Ellen removed her scarf and jacket unhurriedly and hung them on a hook beside the back door. She checked the time on her watch, still drawing out her movements: almost 9.30. The interrogation of Robert McQuarrie had taken an hour, the drive back to Waterloo-where she’d dropped Challis-and then home had taken twenty minutes. She was in a severely contestable mood anyway, without her husband setting her off. She’d badly wanted to punish Robert McQuarrie, and didn’t trust her feelings around Challis, which made her mad. And now here was Alan, getting right in her face.
‘Interviewing a subject,’ she said, moving around him.
‘I bet.’
‘What’s that supposed to mean?’ she said, stalking by him into the kitchen.
‘You gave you-know-who a lift home, right? What, did he ask you in for a drink? Whip you up something to eat? Or maybe you stopped off somewhere first.’
‘Give it a rest.’
Her dinner, a congealed Thai curry from a can dolloped onto rice, sat mute and unloved on the table. The kitchen-table, benches, sink-was spotless. Ellen knew at once that she was expected to be full of praise and thanks. Instead, she wordlessly slid her plate into the microwave, set the timer and poured herself a glass of wine.
‘So, were you?’
‘Was I what?’
‘Out with Challis,’ said Alan tightly.
‘Yes.’
‘What did you do?’
‘I told you, we interviewed a subject. In Mount Eliza, if you must know.’
There was a pause, and into it Alan said, ‘Did you have to give him a lift home afterwards?’
She enjoyed being obtuse. ‘Who? The subject?’
His jaw and fists went tight, and it occurred to her that he’d hit her if she pushed hard enough. She felt neutral about that right now, as though it were an unimportant hypothesis to be tested one day.
‘Challis,’ he said in his strangled voice.
She gave him a reprieve. ‘He’s got a loan car.’
Unfortunately, she wanted to add.
The microwave beeped and she fetched her plate, which hissed and steamed. Alan watched her eat. She wished he wouldn’t.
‘Like it?’
‘Not bad.’
‘I waited, but got hungry,’ he said innocently, and she reckoned that she was supposed to see him, in her mind’s eye, as boyish, vulnerable and uncomplicated again, the lad she married. She ate. She was ravenous.
‘Saw the news.

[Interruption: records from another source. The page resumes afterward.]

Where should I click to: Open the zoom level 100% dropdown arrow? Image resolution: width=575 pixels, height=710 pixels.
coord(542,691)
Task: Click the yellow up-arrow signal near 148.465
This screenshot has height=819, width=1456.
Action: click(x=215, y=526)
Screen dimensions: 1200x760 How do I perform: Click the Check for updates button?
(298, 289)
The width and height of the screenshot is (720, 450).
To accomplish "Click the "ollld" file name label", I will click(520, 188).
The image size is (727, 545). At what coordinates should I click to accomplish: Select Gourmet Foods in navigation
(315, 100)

Still working the McQuarrie murder?’
‘Yes.’
Any contenders?’
‘A few.’
‘So no time off in the near future?’
‘No.’
‘I thought,’ he said, ‘that we could go up to town, spend a night in the Windsor, catch up with Larrayne.’

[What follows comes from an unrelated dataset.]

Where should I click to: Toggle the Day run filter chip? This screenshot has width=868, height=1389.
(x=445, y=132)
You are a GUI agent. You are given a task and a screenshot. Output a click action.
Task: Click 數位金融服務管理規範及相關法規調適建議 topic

In and of itself, this sounded like a pretty nice idea to Ellen, but her instincts told her that Alan was proposing it because he wanted to keep her away from Challis and remind her that she had family responsibilities. Wifely responsibilities. And because he didn’t know her, or know her any more, he thought a romantic gesture would deflect her.
‘Impossible at the moment,’ she said, draining her wine.
‘You’re owed time off for yesterday. I’ve got Friday off.’
‘Alan, we’re in the middle of a major inquiry.’
‘You and Challis.’
‘And the others, several others.’
He held up his hands placatingly. ‘I just want you to look after yourself, that’s all-not run yourself ragged.’
Yeah, right, Ellen thought.
‘I mean, did you really have to rush off early this morning to pick up his highness? Why didn’t he call for a taxi? Instead, you have to detour all that way and pick him up. Where does he live again?’
Ellen told him without thinking, then checked herself and eyed him closely. But her husband was a plausible man, a good actor, and was absentmindedly flicking through the cane basket of household accounts. God knew what fresh hell he’d find there. She poured herself wine that she didn’t really want but which would occupy her hands and mouth for a while.